Since these new laws went into effect, law enforcement has responded and has been charging abusers under the new strangulation law. Unfortunately when the media reports these arrests, they are often characterized as choking cases.

Choking occurs when a foreign object blocks someone's windpipe, like a piece of candy. Strangulation is a form of asphyxia (lack of oxygen), which occurs when the carotid arteries or jugular veins are blocked by pressure being applied to the neck or throat, or when the airway of the mouth or nose is blocked.

A victim who was strangled will frequently have either minimal or no visible signs of injury.

All too often, we tend to minimize the severity of strangulation. These cases must be taken seriously. A victim who may have no visible injuries at the time of the incident could die up to days or weeks after the incident due to the progressive and irreversible effects of the strangulation. In addition, strangulation is an increased risk factor for homicide, with some studies indicating that the odds of homicide are almost 10 times more likely if there was a prior attempt to strangle.

Exercise instructions
a) What does the strangulation passage say choking is caused by?
b) Please output the part of the strangulation passage that opens with the words containing "Since these new" and closes with "as choking cases.".
c) Write the next part of the strangulation passage, starting after its final sentence.

Dataset excerpt
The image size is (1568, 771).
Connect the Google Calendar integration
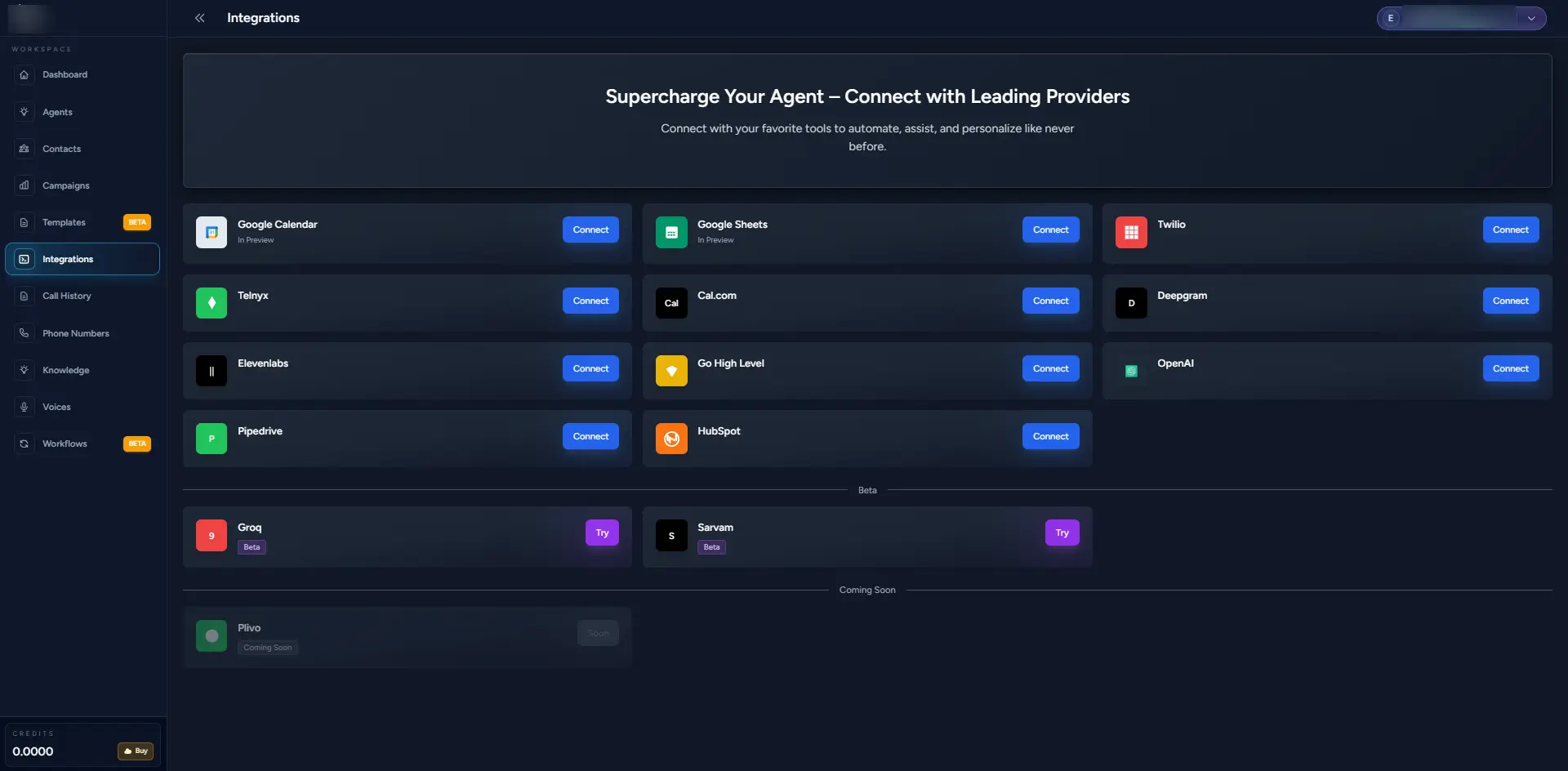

The replies
a) A foreign object, such as a piece of candy, blocking someone's windpipe.

b)
Since these new laws went into effect, law enforcement has responded and has been charging abusers under the new strangulation law. Unfortunately when the media reports these arrests, they are often characterized as choking cases.

c)
Strangulation, unfortunately, is a very common form of power and control that an abuser may exercise over a victim. In New York, a large percentage of domestic incidents or arrest reports indicate that the victim was choked. National studies have found that between 30 to 68 percent of women in abusive relationships are strangled during the course of the relationship. Therefore, it is critical that in every domestic violence case, law enforcement officers inquire as to whether the victim was strangled.

Strangulation is often one of the last abusive acts committed by a violent domestic partner before murder. This new law has clearly increased the awareness of many victims, service providers and criminal justice personnel about the potential lethality of strangulation. We believe that this is a positive step in enhancing victim safety, holding abusers accountable and trying to prevent domestic homicides in our communities.

Alan P. Mulkin


The writer is Canton chief of police and the letter is co-written by Ilene J. Burke, executive director, Renewal House, and Trenton M. Clark, facilitator, Office Accountability Group, Catholic Charities.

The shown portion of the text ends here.